(Saved entries)

* * * *

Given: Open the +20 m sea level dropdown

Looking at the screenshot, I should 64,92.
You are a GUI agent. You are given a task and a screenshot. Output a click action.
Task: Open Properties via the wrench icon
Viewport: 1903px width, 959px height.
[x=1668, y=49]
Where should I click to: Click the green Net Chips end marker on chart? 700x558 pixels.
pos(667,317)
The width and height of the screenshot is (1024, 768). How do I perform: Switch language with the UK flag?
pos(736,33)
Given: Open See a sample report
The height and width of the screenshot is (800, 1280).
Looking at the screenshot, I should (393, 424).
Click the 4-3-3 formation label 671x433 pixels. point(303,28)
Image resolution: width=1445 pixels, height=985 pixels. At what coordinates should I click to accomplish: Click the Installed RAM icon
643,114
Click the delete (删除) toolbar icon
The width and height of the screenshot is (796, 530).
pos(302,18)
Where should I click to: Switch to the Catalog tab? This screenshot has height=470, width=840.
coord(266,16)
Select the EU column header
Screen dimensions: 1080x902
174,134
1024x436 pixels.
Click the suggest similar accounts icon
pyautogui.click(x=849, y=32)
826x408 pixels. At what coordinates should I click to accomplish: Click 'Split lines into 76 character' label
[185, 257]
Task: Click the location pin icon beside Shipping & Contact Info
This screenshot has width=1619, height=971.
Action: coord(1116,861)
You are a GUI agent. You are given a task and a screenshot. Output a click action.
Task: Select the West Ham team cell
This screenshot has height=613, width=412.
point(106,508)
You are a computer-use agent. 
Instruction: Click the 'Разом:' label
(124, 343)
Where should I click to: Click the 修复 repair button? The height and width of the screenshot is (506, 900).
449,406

* * * *

## Problem
I would like the records restated exactly, with every line intact.

## Written solution
Given: Open the +20 m sea level dropdown

Looking at the screenshot, I should 64,92.
You are a GUI agent. You are given a task and a screenshot. Output a click action.
Task: Open Properties via the wrench icon
Viewport: 1903px width, 959px height.
[x=1668, y=49]
Where should I click to: Click the green Net Chips end marker on chart? 700x558 pixels.
pos(667,317)
The width and height of the screenshot is (1024, 768). How do I perform: Switch language with the UK flag?
pos(736,33)
Given: Open See a sample report
The height and width of the screenshot is (800, 1280).
Looking at the screenshot, I should (393, 424).
Click the 4-3-3 formation label 671x433 pixels. point(303,28)
Image resolution: width=1445 pixels, height=985 pixels. At what coordinates should I click to accomplish: Click the Installed RAM icon
643,114
Click the delete (删除) toolbar icon
The width and height of the screenshot is (796, 530).
pos(302,18)
Where should I click to: Switch to the Catalog tab? This screenshot has height=470, width=840.
coord(266,16)
Select the EU column header
Screen dimensions: 1080x902
174,134
1024x436 pixels.
Click the suggest similar accounts icon
pyautogui.click(x=849, y=32)
826x408 pixels. At what coordinates should I click to accomplish: Click 'Split lines into 76 character' label
[185, 257]
Task: Click the location pin icon beside Shipping & Contact Info
This screenshot has width=1619, height=971.
Action: coord(1116,861)
You are a GUI agent. You are given a task and a screenshot. Output a click action.
Task: Select the West Ham team cell
This screenshot has height=613, width=412.
point(106,508)
You are a computer-use agent. 
Instruction: Click the 'Разом:' label
(124, 343)
Where should I click to: Click the 修复 repair button? The height and width of the screenshot is (506, 900).
449,406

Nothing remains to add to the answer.